Israeli Citizens' Fund
- Company type: Sovereign wealth fund
- Founded: 2022
- Headquarters: Tel Aviv, Israel
- Key people: Bezalel Smotrich (Chairman)
- AUM: US$ $2,080,000,000 (2024)
- Website: gov.il

= Israeli Citizens' Fund =

Proposed sovereign wealth fund of Israel

The Israeli Citizens' Fund (קרן לאזרחי ישראל, Keren LeEzraḥei Yisra'el) is a sovereign wealth fund in Israel. It was established to handle projected future windfall profits expected from the discovery of the Tamar and Leviathan gas fields. The fund will be managed by the Bank of Israel.

Without the fund, the economy of Israel could in the future run the risk of so-called "Dutch disease". This happens when a significant increase in revenue from one sector (such as natural gas) causes the local currency (the shekel) to strengthen, which in turn would make other sectors of the economy less competitive.

In November 2010 the International Monetary Fund recommended, in its Article IV Consultation, that Israel set up a sovereign wealth fund. The OECD recommended likewise in 2011. The OECD estimates that its size by 2040 would be between 40 and US$175 billion (that is, between 10 and 50 percent of Israel's GDP), depending on the rate of new discoveries.

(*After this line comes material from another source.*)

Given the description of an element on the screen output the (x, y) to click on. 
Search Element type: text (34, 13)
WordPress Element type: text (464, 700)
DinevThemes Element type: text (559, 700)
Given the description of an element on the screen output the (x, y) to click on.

The law establishing the fund was passed by Knesset in July 2014. The law states that the fund will begin operating a month after the state's tax revenues from natural gas exceeds one billion. Originally expected to happen by 2017, more recent estimates expect this threshold to be passed by 2020. The complicated nature of the windfall tax might cause companies to use intricate forms of tax avoidance.

In January 2022, Finance Minister Avigdor Lieberman announced that the fund is expected to begin operating at the start of the fourth quarter of the year, when taxes on profits from natural gas and other resources reach a minimum level. By 1 June 2022 the fund had officially launched as the levies collected breached the 1 billion shekel threshold. By the end of 2022 the fund had $617 million in assets under management.

As of December 2024, the fund has US$1.47 billion in assets under management and US$1.83 billion of total levies collected.